9. The method of claim 4, wherein:

the chain is formed of fungible or imperfectly-fungible instances of the good or instrument, and the processing to identify the chain relies on a selected degree of difference to identify imperfectly-fungible obligations.

10. The method of claim 4, further comprising the step of:

by the computer processor, communicating with computer systems of obligors and obligees to gather accounts payable and accounts receivable information.

11. The method of claim 4, wherein:

at least one payee corresponding to a payor are different parties under an arrangement to transfer funds between each other, the correspondence having been communicated to the computer processor before the database processing begins.

12. The method of claim 4, wherein:

the database processing is programmed to recognize payable/receivable obligations having different maturity dates from each other as eligible for matching into a chain, a degree of acceptable difference having been communicated to the computer processor before the database processing begins.

13. The method of claim 4, wherein:

the computer processor is programmed to issue instructions to agents and/or holders to settle the payable/receivable obligations at notional value.

14. The method of claim 4, wherein:

the computer processor is programmed to issue instructions to agents and/or holders to settle the payable/receivable obligations at present value.

15. The method of claim 4, wherein:

for at least one of the payable/receivable obligations, the payable obligor is a liquidity lender, and the payable/receivable obligation for that liquidity lender is not recorded in the database before the database processing begins.

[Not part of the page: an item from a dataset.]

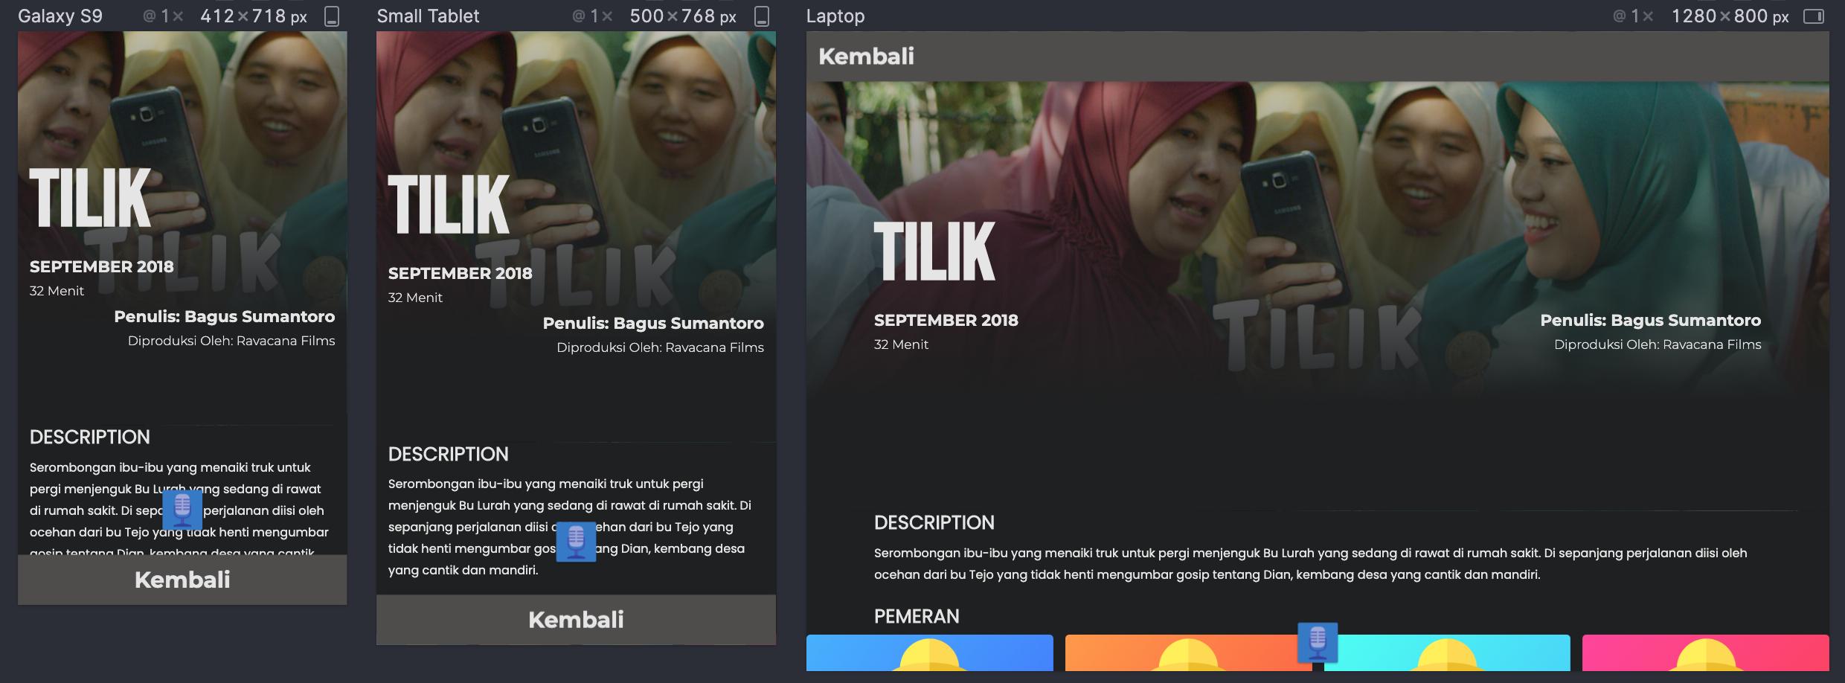Open the Laptop device name selector

[835, 16]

16. The method of claim 4, further comprising the steps of:

running the database processing in a series of passes, programmed to promote resolution of some payable/receivable obligations over payable/receivable obligations.

17. The method of claim 4, further comprising the steps of:

computing the chain as a directed graph among the database records.

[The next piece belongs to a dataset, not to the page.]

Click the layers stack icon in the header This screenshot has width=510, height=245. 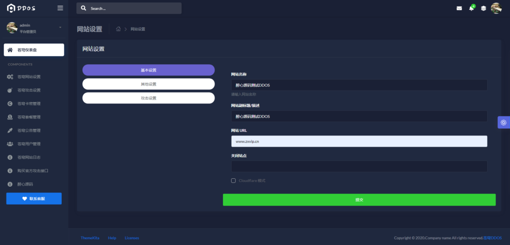483,8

18. The method of claim 4, further comprising the steps of:

computing the chain using a linear programming optimization algorithm.

19. The method of claim 4, further comprising the steps of:

by the computer processor, after the chain is identified, issuing instructions to an escrow agent instructing the escrow agent to transfer funds or payment obligations among accounts in trust for the obligors and obligees held by a common transfer agent.

20. The method of claim 4, further comprising the steps of:

by the computer processor, after the chain is identified, issuing instructions to transfer funds over a payment network.